A decisão, proferida nesta quinta-feira (6 de fevereiro de 2026), separa os processos: os casos que envolvem apenas empresários, executivos e pessoas físicas sem prerrogativa de foro serão julgados na Justiça Federal comum, enquanto as apurações que contam com a participação de políticos, parlamentares ou autoridades com foro permanecem sob a competência do STF.
A medida visa dar celeridade às investigações de menor complexidade e evitar sobrecarga na Corte Suprema, mas mantém sob supervisão direta do Supremo os inquéritos que podem ter implicações políticas ou conexões com figuras públicas.

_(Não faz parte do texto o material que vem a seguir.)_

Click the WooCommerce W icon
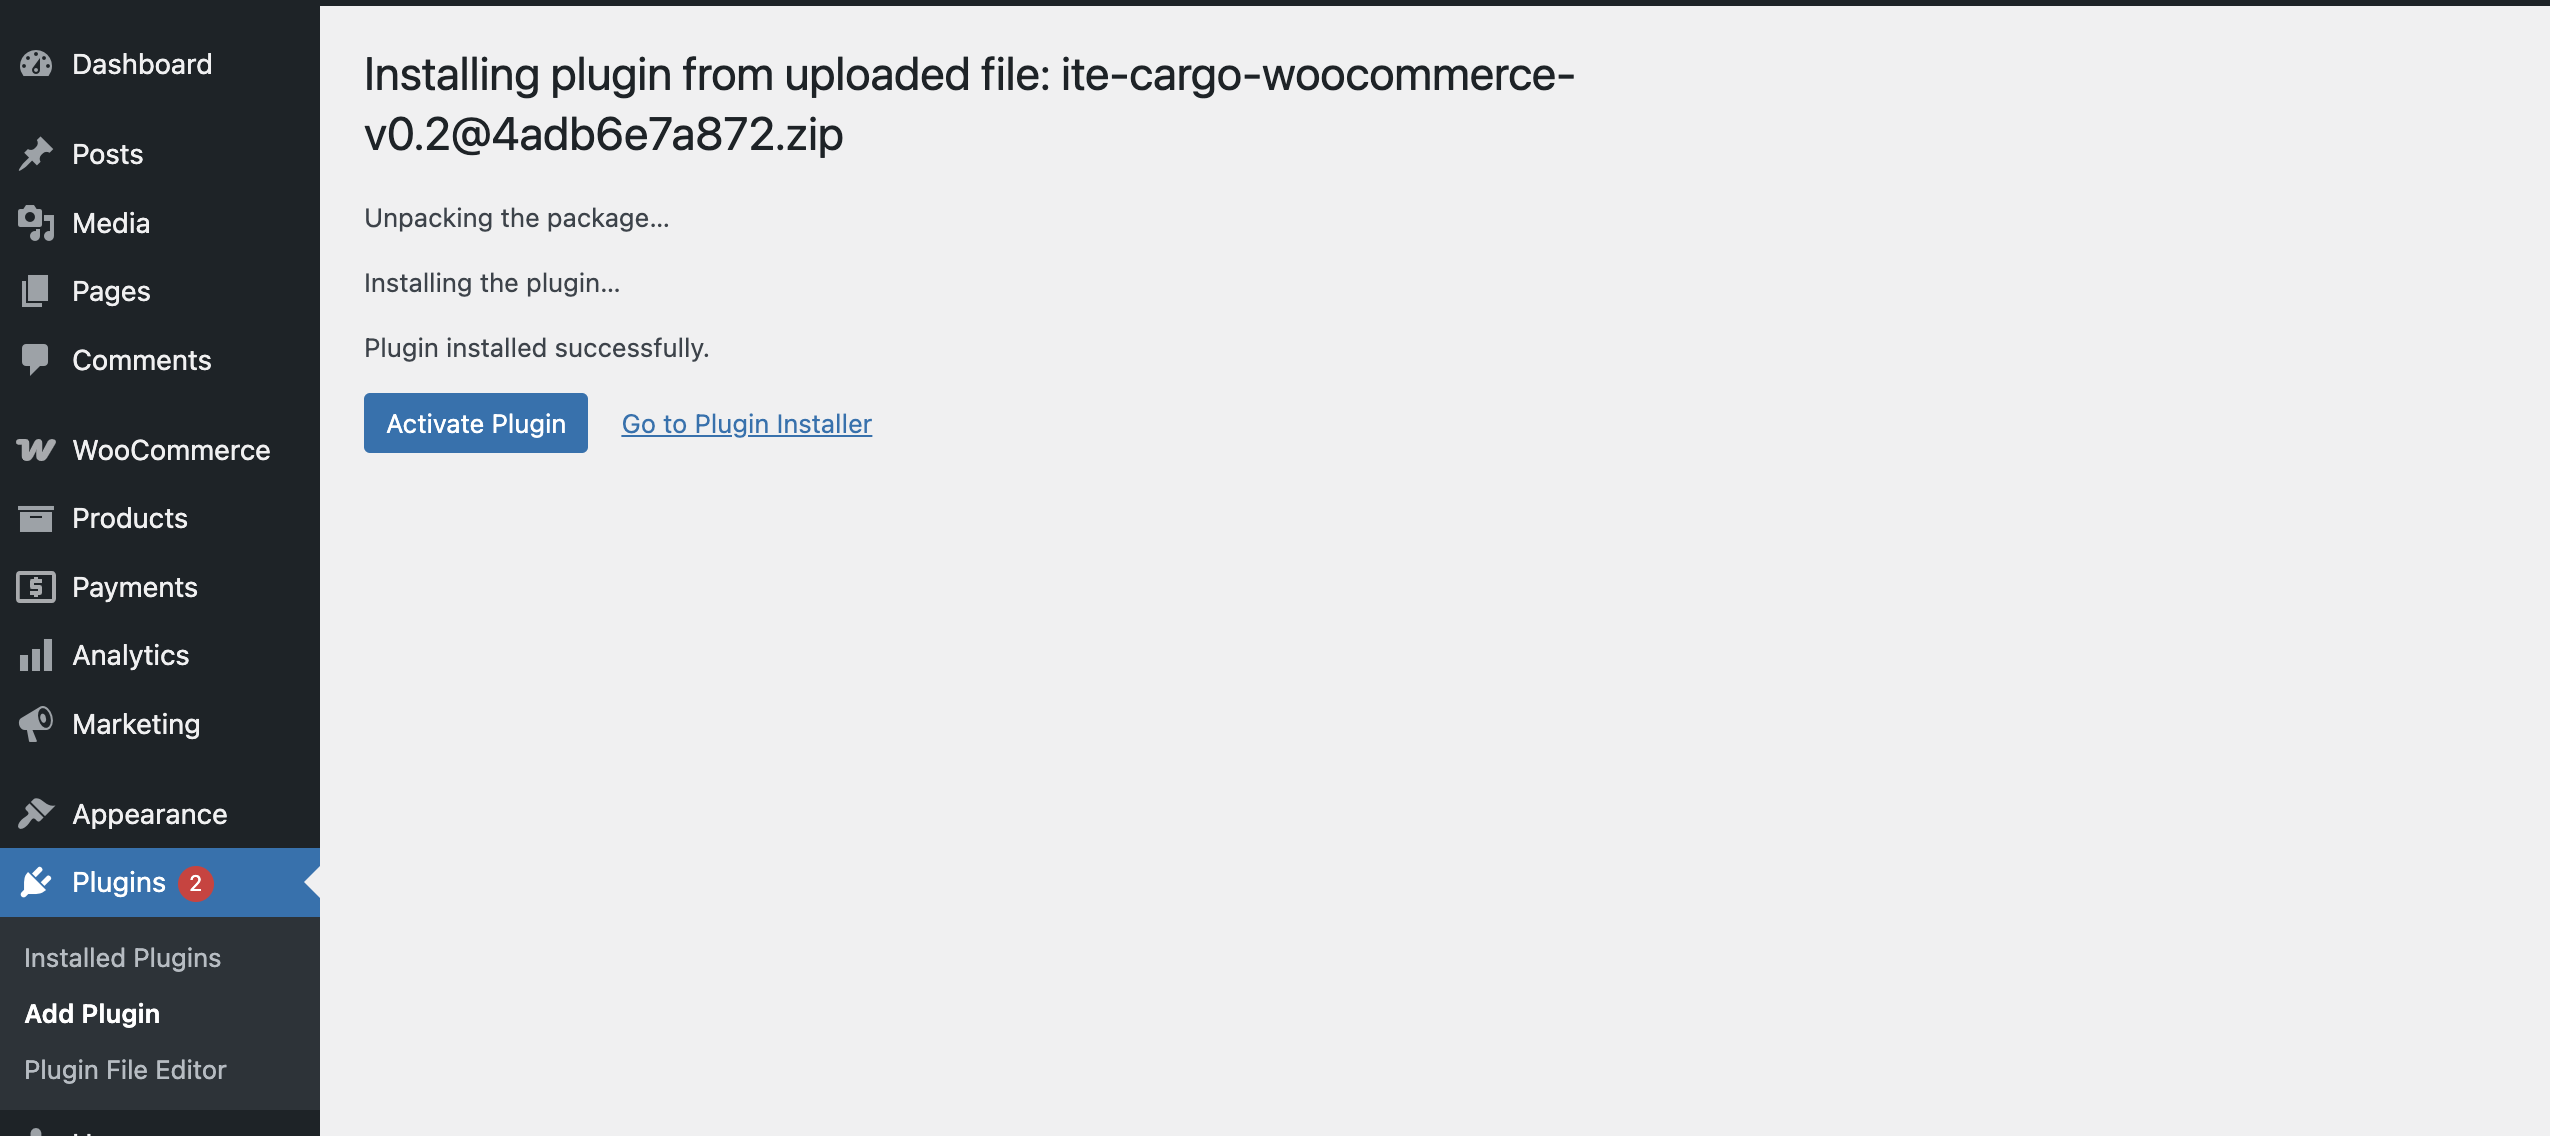2550x1136 pixels. (36, 450)
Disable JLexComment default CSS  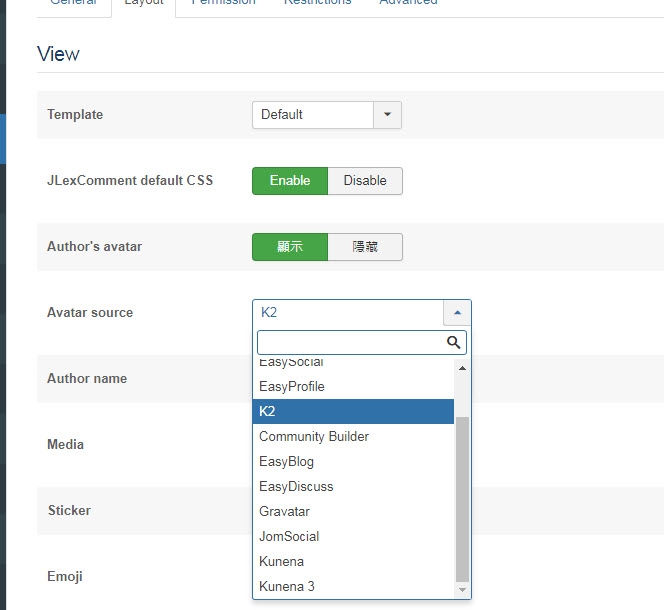365,181
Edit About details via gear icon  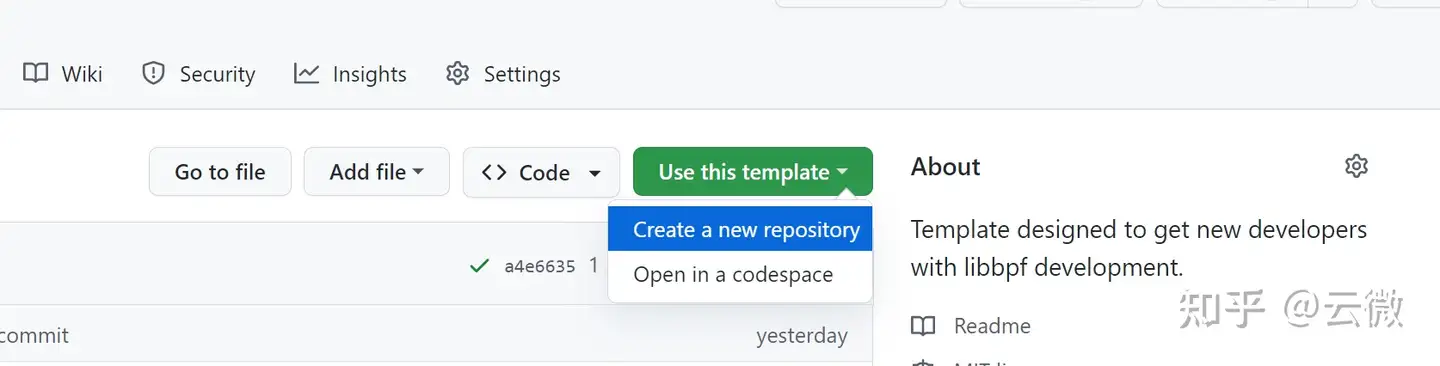pyautogui.click(x=1356, y=166)

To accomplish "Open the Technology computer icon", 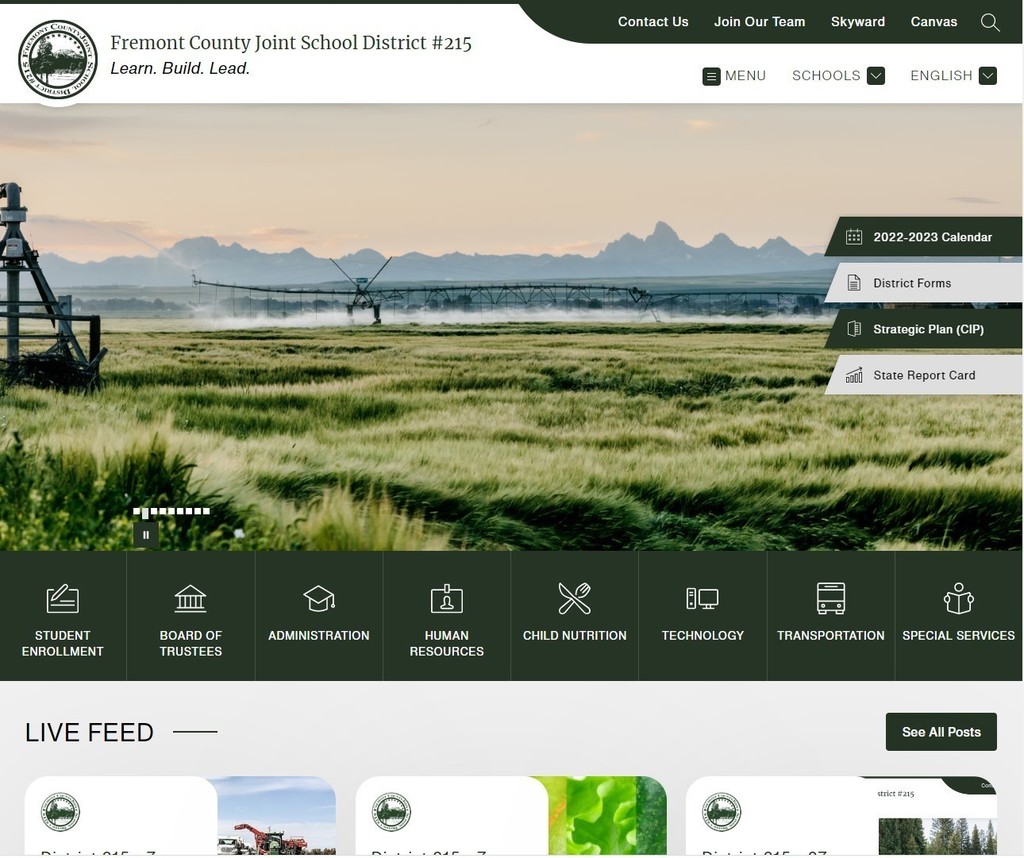I will point(702,599).
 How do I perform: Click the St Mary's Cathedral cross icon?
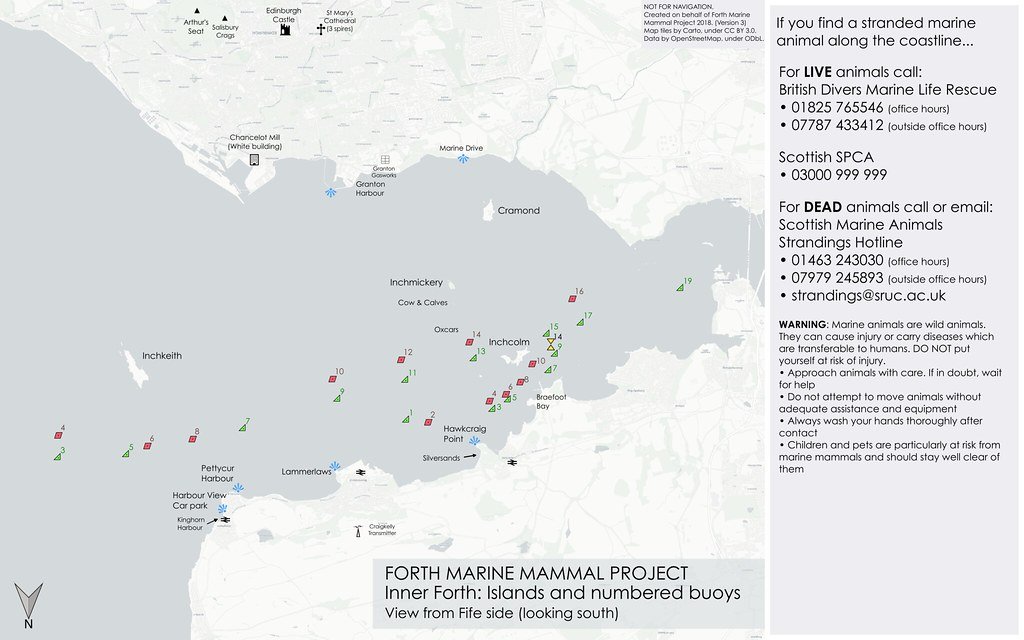pos(321,30)

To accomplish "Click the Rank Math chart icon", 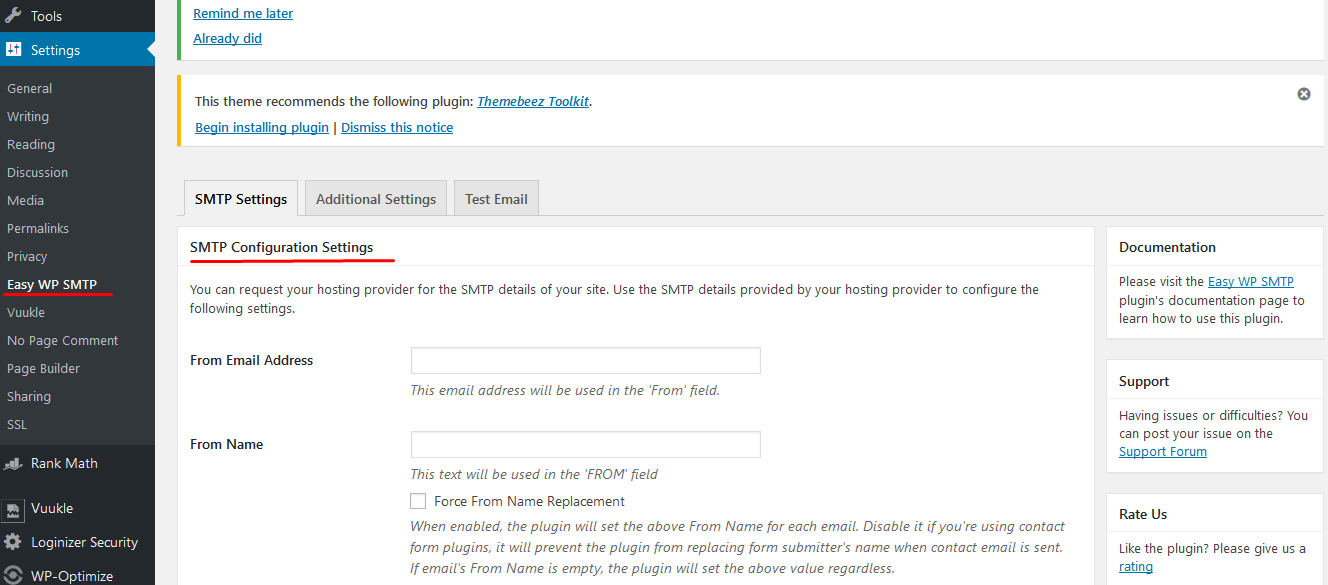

Entre os pontos que permanecem no STF estão possíveis ligações entre o esquema do Banco Master, fraudes em consignados do INSS e nomes próximos ao governo ou à oposição.
A decisão ocorre em momento de alta pressão sobre o caso Master: a CPMI do INSS avança com foco no sistema financeiro, a PF intensifica operações (como a Compliance Zero) e há acusações de seletividade no tratamento dos processos.
Críticos apontam que a divisão pode beneficiar investigados com foro, prolongando o trâmite no STF, enquanto os demais casos seguem ritmo mais rápido na primeira instância.